SBEE Seminar Series: Ian Krajbich
Decision Times Reveal Private Information in Strategic Settings: Evidence from Bargaining in the Lab and on eBay
Abstract:
People naturally respond quickly when they have a clear preference and slowly when they are close to indifference. Thus, response time (RT) has the potential to betray private information in strategic situations. The question is whether the relation between strength-of-preference and RT persists in market settings, and if so, how others respond to it. In two-stage laboratory bargaining experiments, Krajbich and collaborators observe that the speed with which buyers reject sellers’ first-stage offers decreases with the size of the immediate foregone surplus. This should allow sellers to infer buyers’ values from their RT, creating an incentive for buyers to manipulate their RT. Krajbich's team experimentally identify distinct conditions under which subjects do, and do not, exhibit such strategic behavior.
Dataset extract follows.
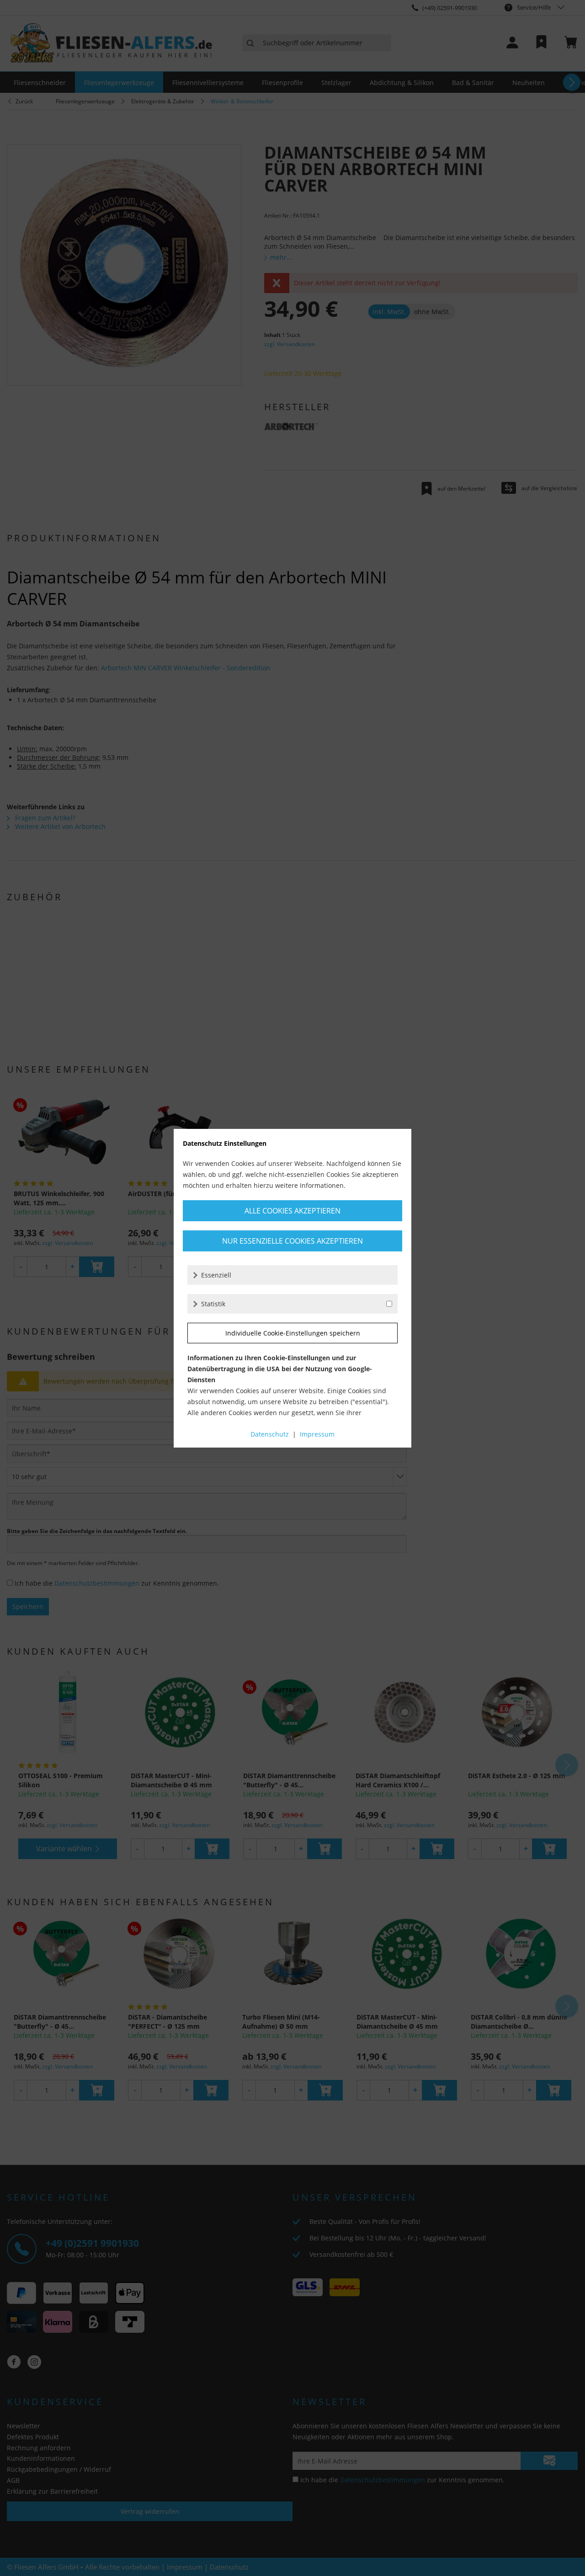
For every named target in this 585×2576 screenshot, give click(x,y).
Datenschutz (269, 1434)
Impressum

Going beyond the lab, they address this question using a dataset consisting of millions of bargaining exchanges from eBay. They find that the time it takes sellers to accept or reject offers is strongly related to the size of the offer. These RT differences are on the order of hours. These findings apply to a majority of the exchanges on eBay, and are even stronger with more experienced sellers. Overall, these results indicate that there is information in RT data, and that a majority of agents do not have prepared strategies but instead evaluate offers on the spot in a way that reveals their values for the goods.
Speaker bio:
Ian Krajbich is a neuroeconomist with a background in both the social sciences and neuroscience. His research combines tools from psychology, neuroscience and economics to investigate the mechanisms behind decision-making. He works in a very interdisciplinary lab interested both in using economic tasks and theory to better understand cognitive neuroscience, and in using models and measures from cognitive neuroscience to do better economics.
Ian obtained his B.S. in Physics and Business Economics at Caltech, then stayed at Caltech do his M.Sc. in Social Sciences and Ph.D. in Behavioral and Social Neuroscience with Antonio Rangel, Colin Camerer, Ralph Adolphs and John Ledyard. He was then a Postdoc for one year with Antonio Rangel and Colin Camerer, followed by two years with Ernst Fehr at the University of Zurich.